====== DATA TO USE ======
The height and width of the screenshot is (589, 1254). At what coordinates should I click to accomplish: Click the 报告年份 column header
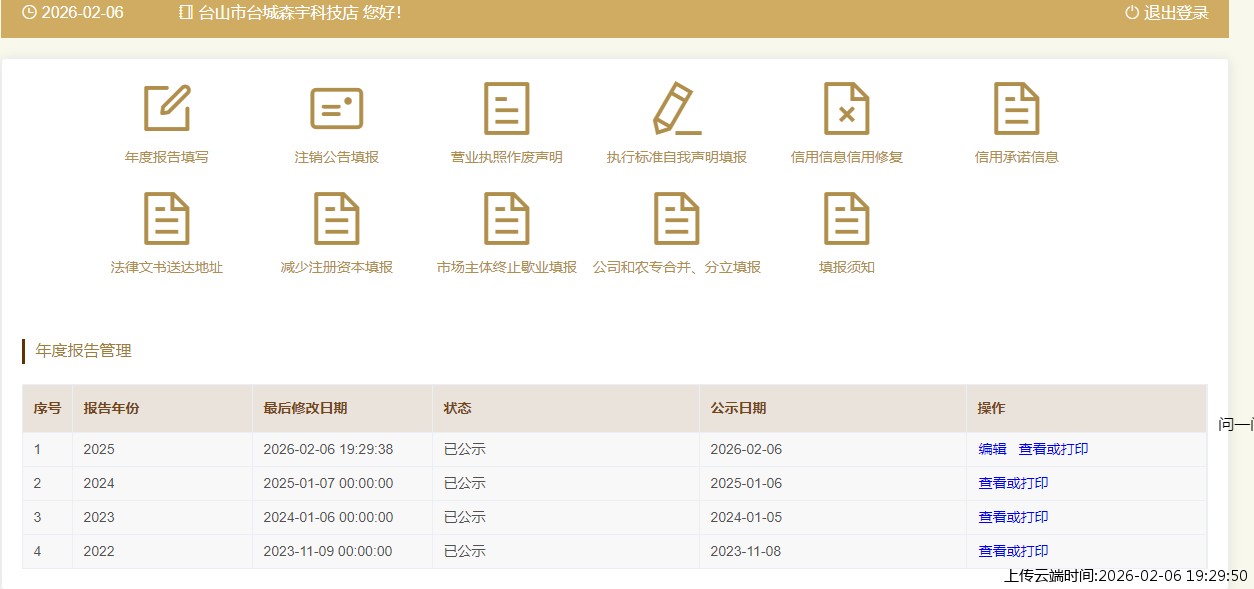tap(111, 408)
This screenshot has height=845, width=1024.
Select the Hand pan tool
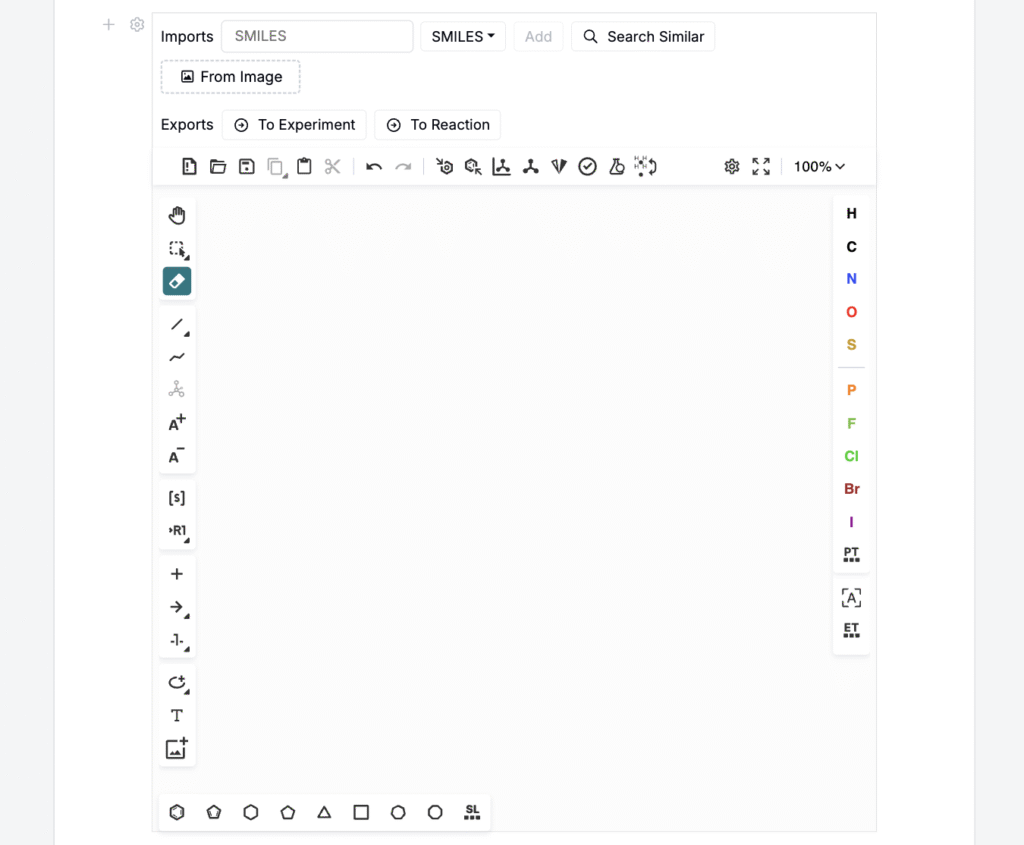point(177,215)
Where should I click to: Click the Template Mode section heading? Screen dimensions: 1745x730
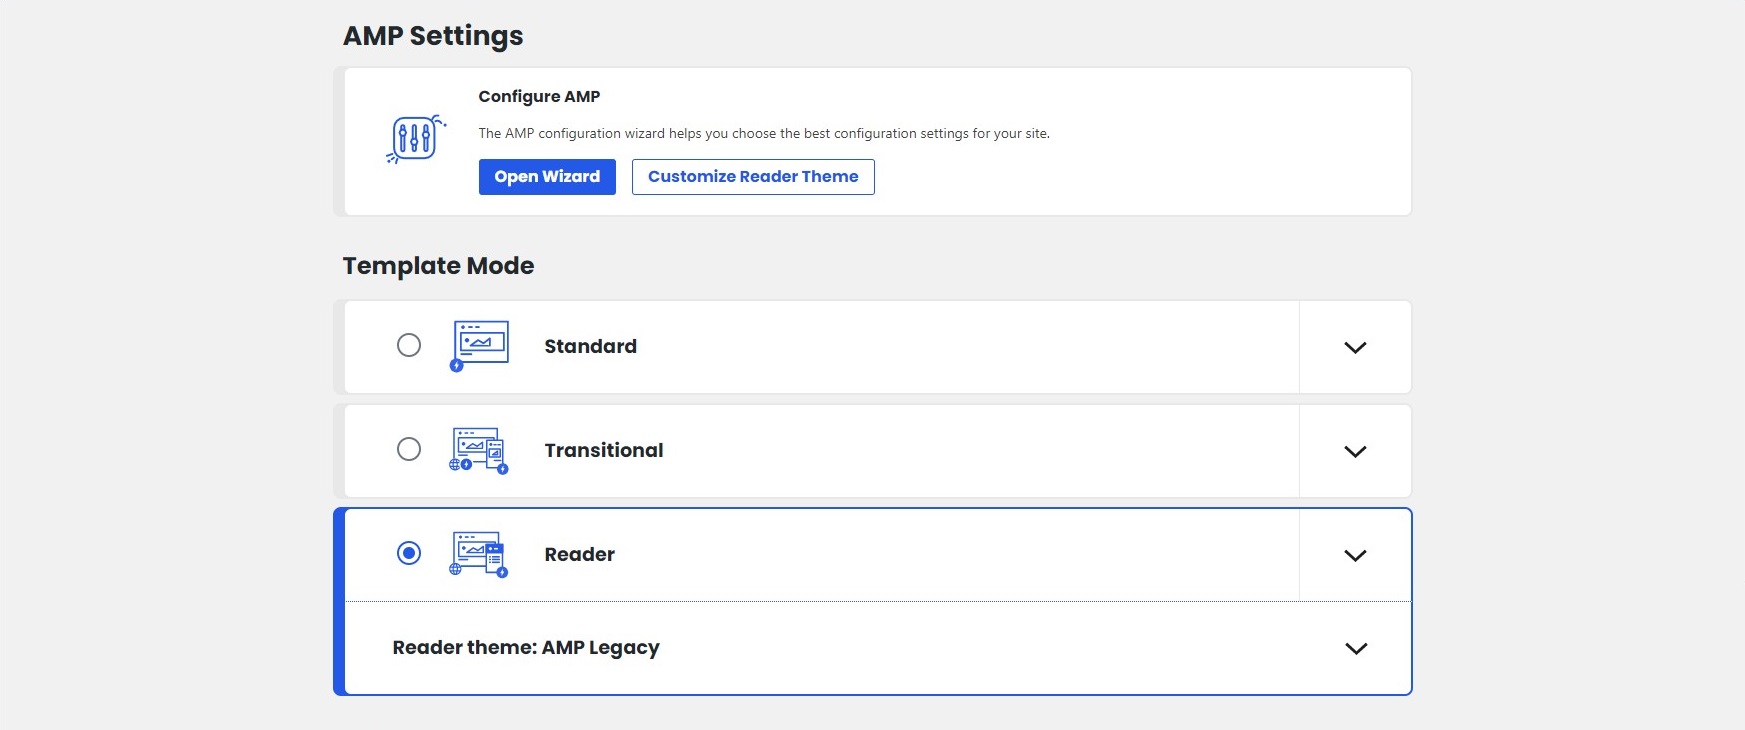pyautogui.click(x=438, y=266)
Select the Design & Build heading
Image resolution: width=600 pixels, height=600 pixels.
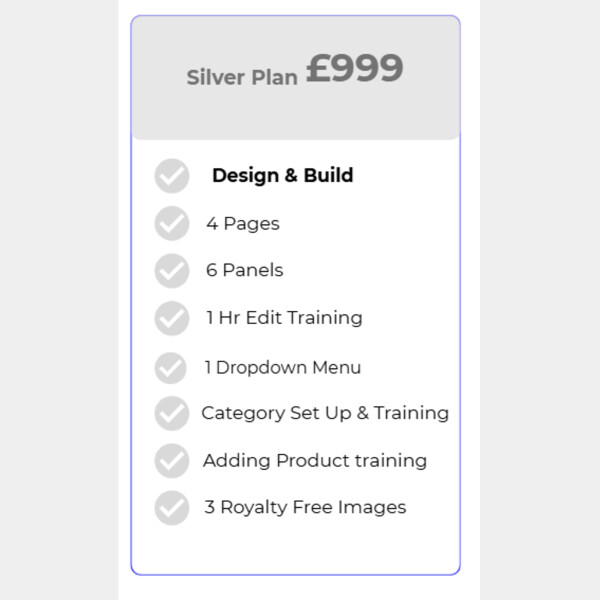pyautogui.click(x=283, y=176)
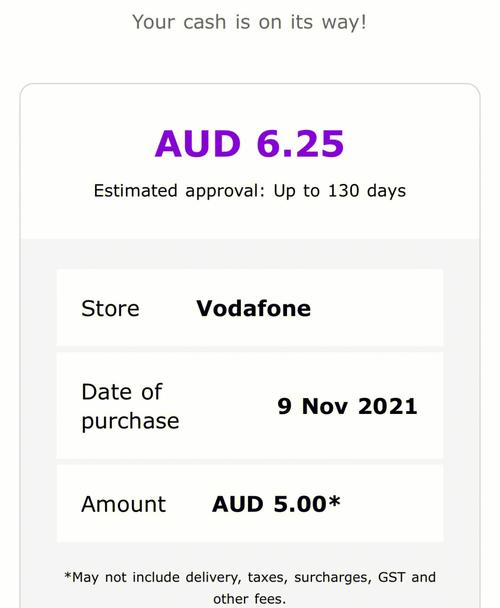This screenshot has height=608, width=500.
Task: Click the asterisk after AUD 5.00
Action: tap(335, 501)
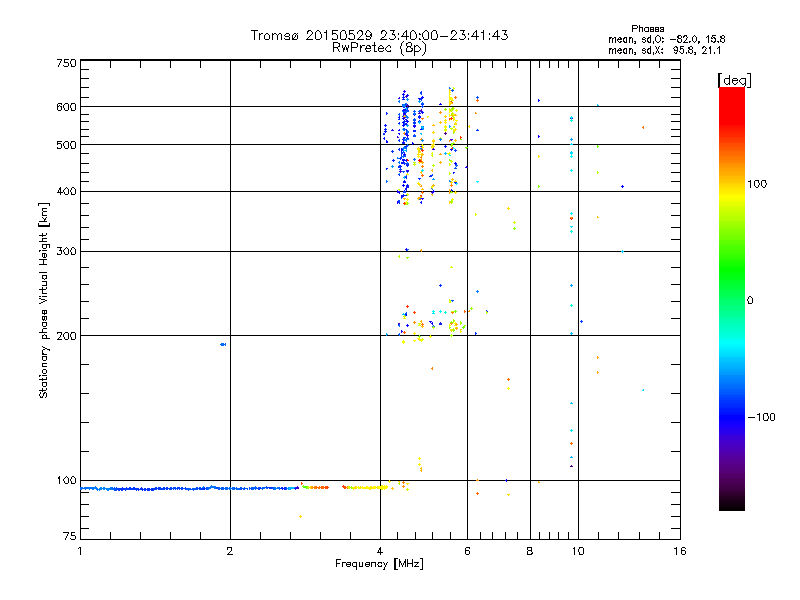Pick the black bottom of the colorbar
This screenshot has width=800, height=600.
pyautogui.click(x=731, y=506)
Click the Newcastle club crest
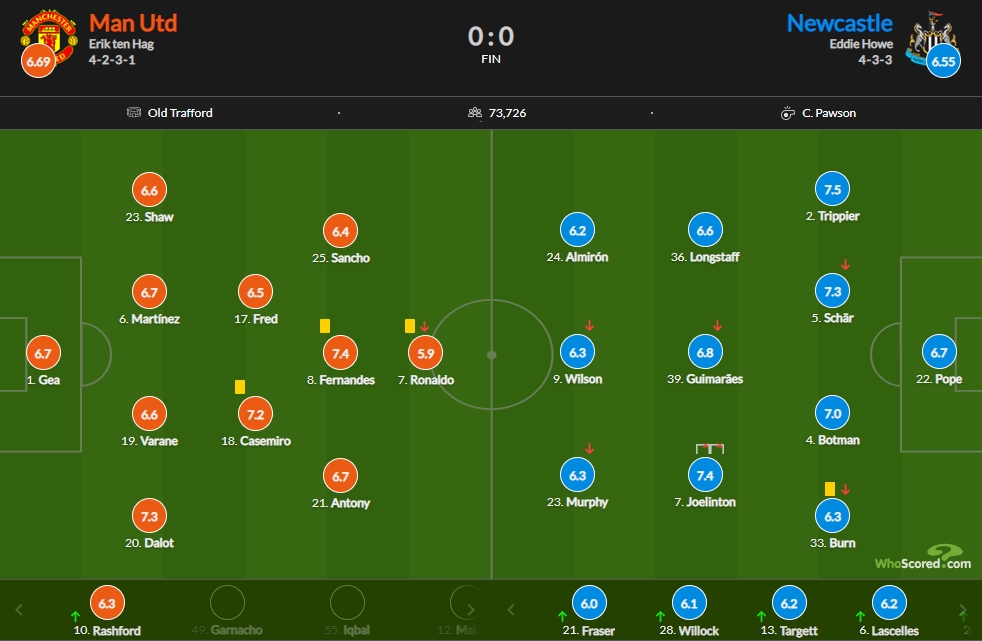 point(933,36)
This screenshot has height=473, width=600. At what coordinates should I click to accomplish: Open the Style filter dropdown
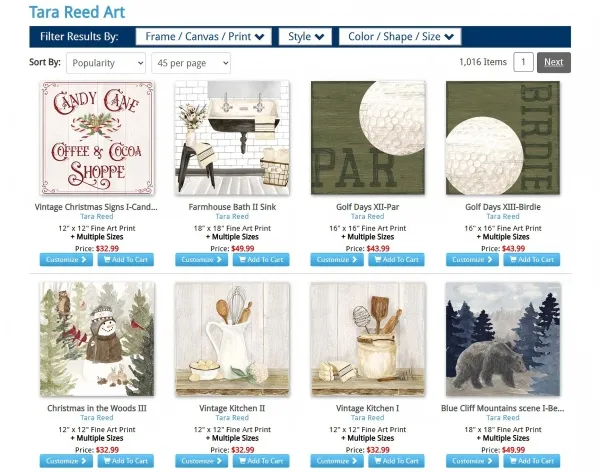coord(305,37)
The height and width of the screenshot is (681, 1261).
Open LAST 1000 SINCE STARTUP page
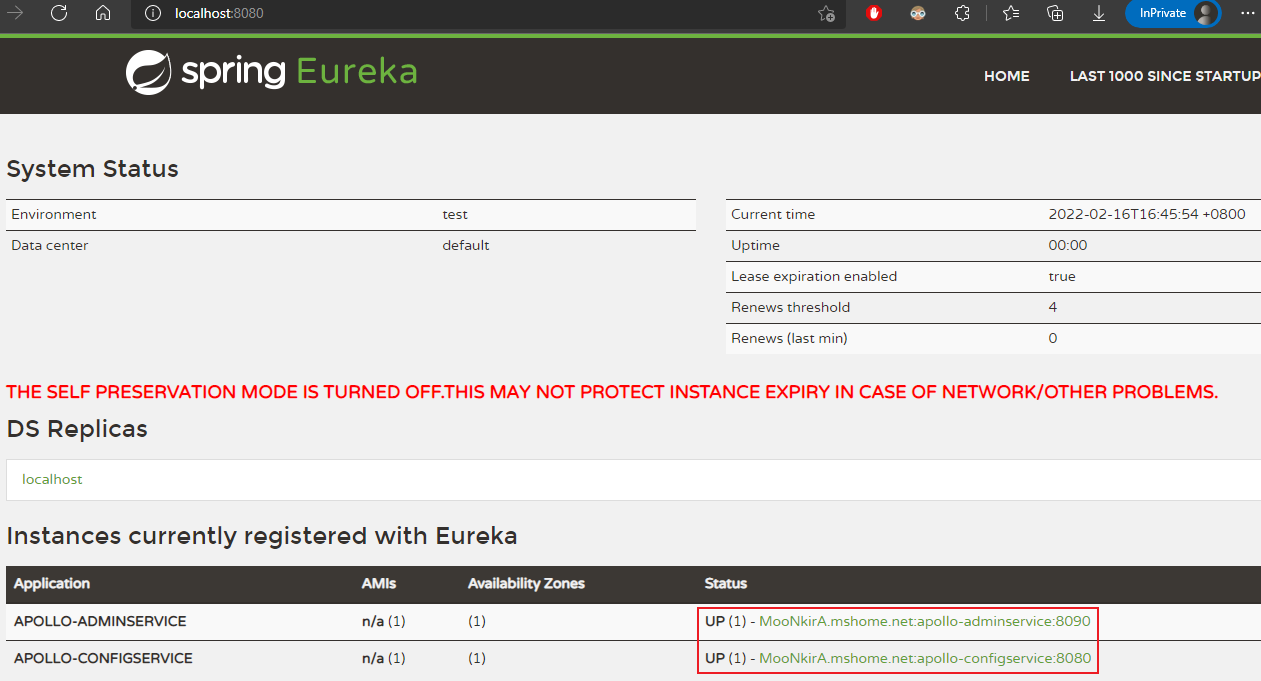click(1165, 76)
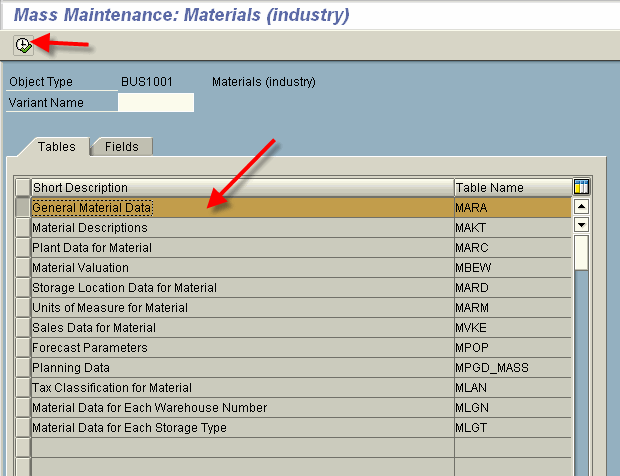Image resolution: width=620 pixels, height=476 pixels.
Task: Open table column configuration icon
Action: pyautogui.click(x=581, y=187)
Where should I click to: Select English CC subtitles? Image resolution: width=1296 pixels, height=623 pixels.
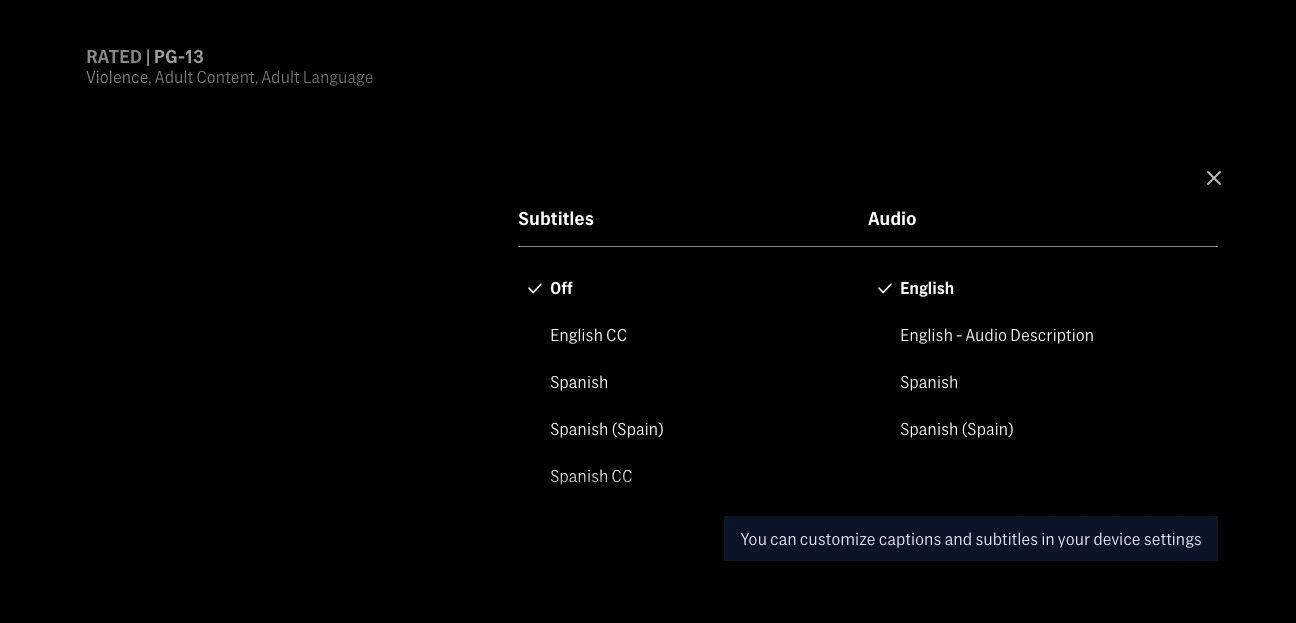coord(588,335)
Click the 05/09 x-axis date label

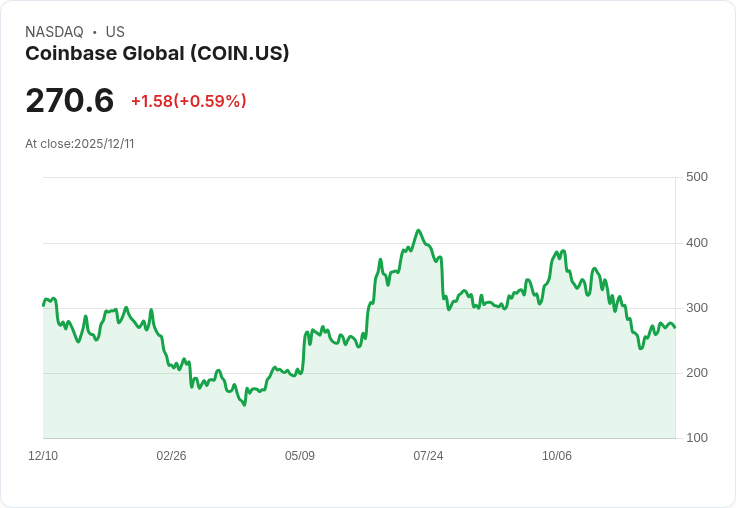pos(300,456)
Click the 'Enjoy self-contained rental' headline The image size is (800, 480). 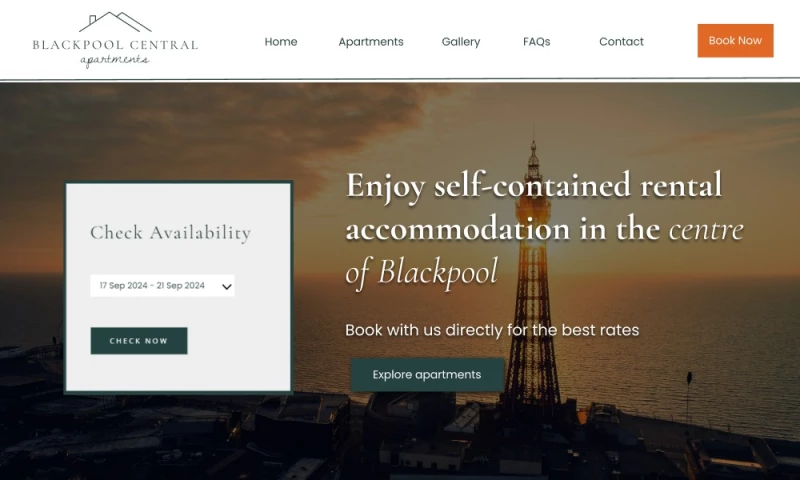[534, 186]
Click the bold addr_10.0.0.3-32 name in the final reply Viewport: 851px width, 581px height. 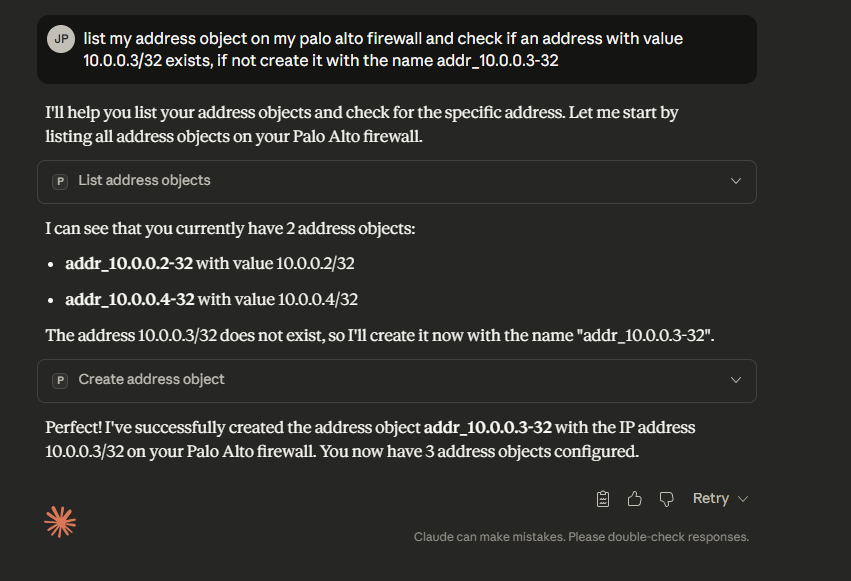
======
WHAT THIS TASK INVOLVES ->
Could you set down verbatim the lines from the beginning of the entries above through the line containing "Select the Design & Build heading", both included, leaving out the pictures?

ANSWER FOR THE TASK ->
The height and width of the screenshot is (589, 1254). At what coordinates should I click to accomplish: Click the 报告年份 column header
tap(111, 408)
This screenshot has height=845, width=1024.
Select the Hand pan tool
point(177,215)
Where should I click to: Click the Template Mode section heading? Screen dimensions: 1745x730
pyautogui.click(x=438, y=266)
Select the Design & Build heading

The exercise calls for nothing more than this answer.